- ABOUT THIS TASK
Each line at or after the one containing "Identify the click" should be transcribed exactly, up to and including the final line of the data.

(Data excerpts)
= Beginning of Section =
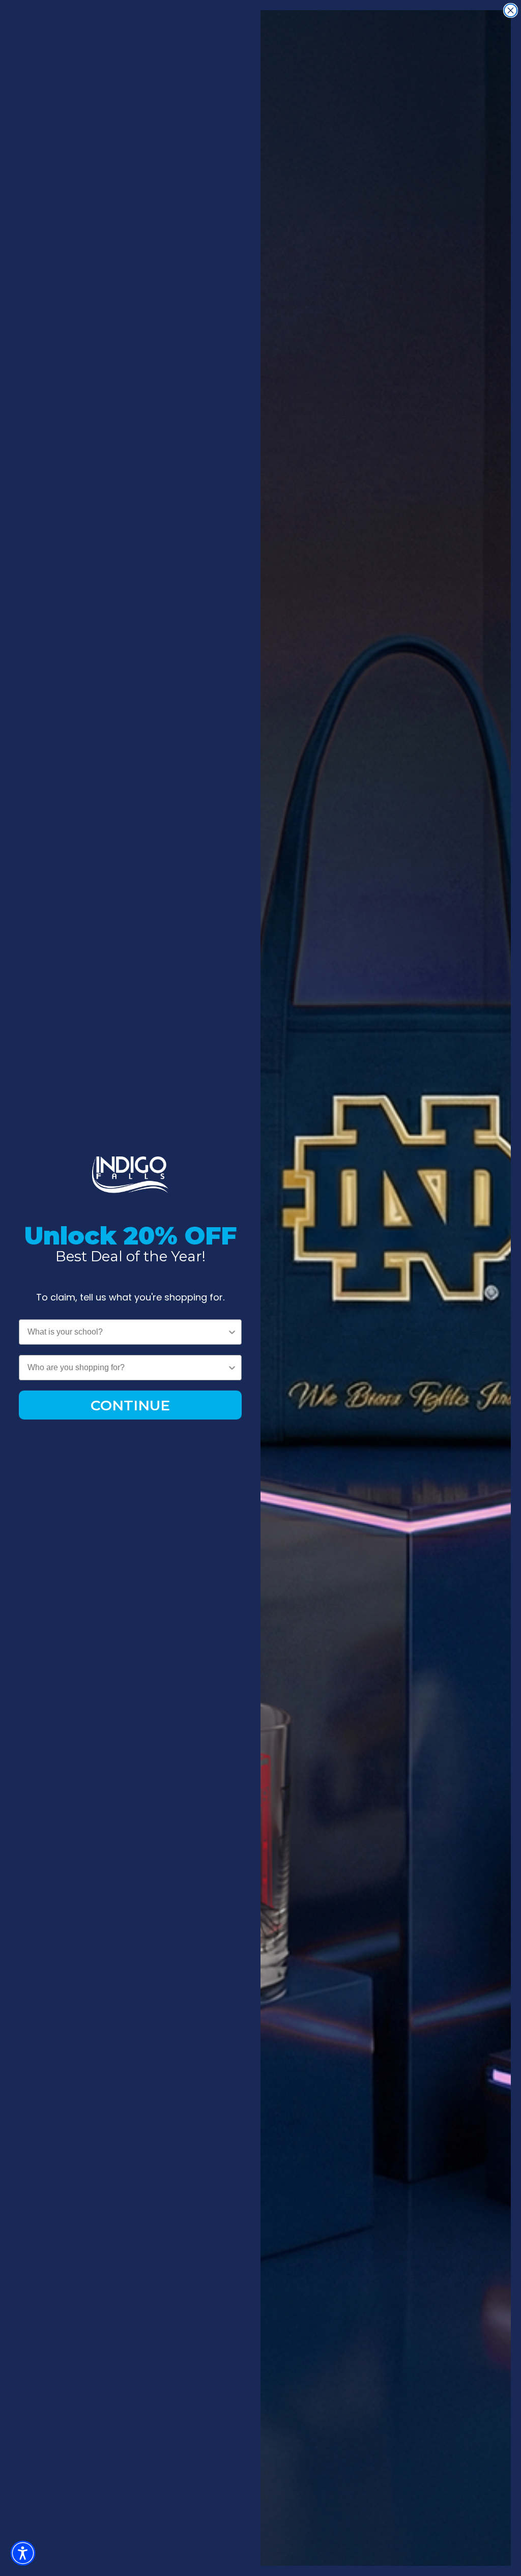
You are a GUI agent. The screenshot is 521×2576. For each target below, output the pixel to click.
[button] (23, 2553)
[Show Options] (232, 1332)
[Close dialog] (510, 10)
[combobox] (127, 1332)
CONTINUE (130, 1405)
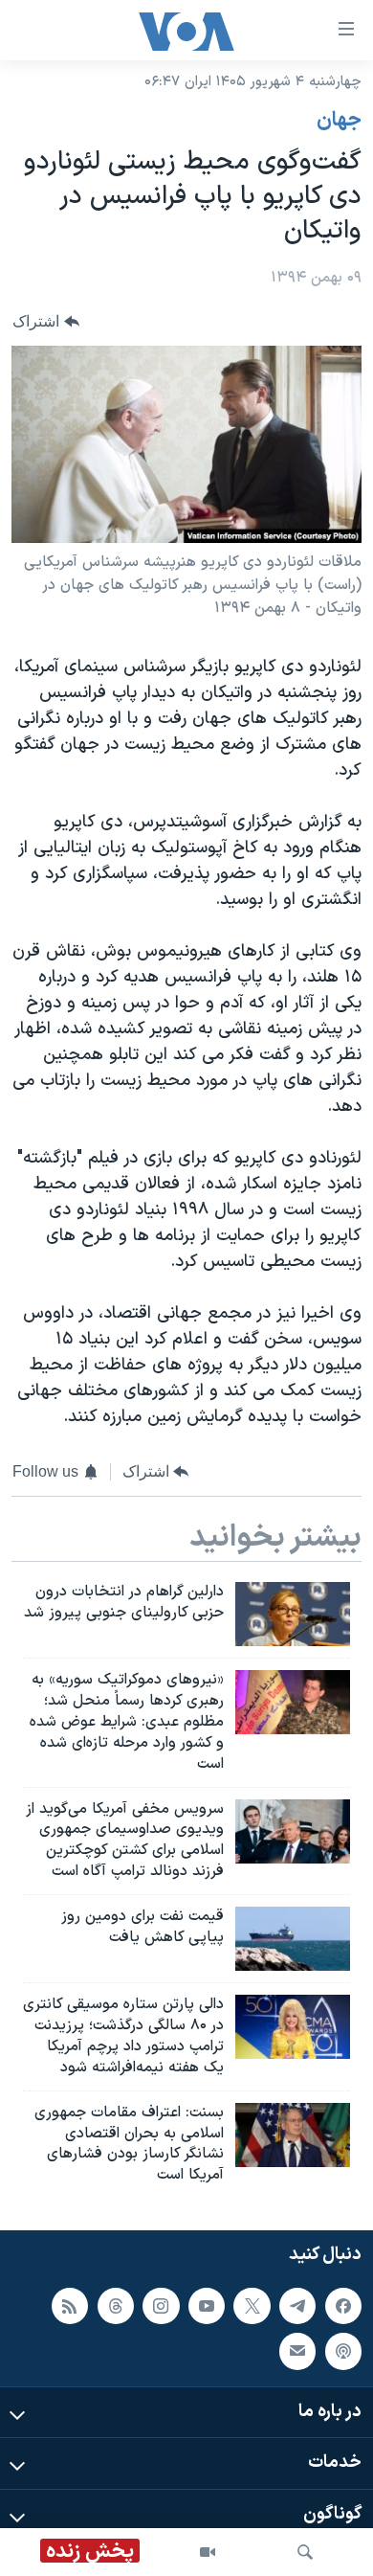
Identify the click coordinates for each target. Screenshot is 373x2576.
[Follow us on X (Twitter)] (251, 2306)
= End of Section =
- WRITTEN ANSWER
Identify the click coordinates for each target. Screenshot is 373x2576.
[Follow us on X (Twitter)] (251, 2306)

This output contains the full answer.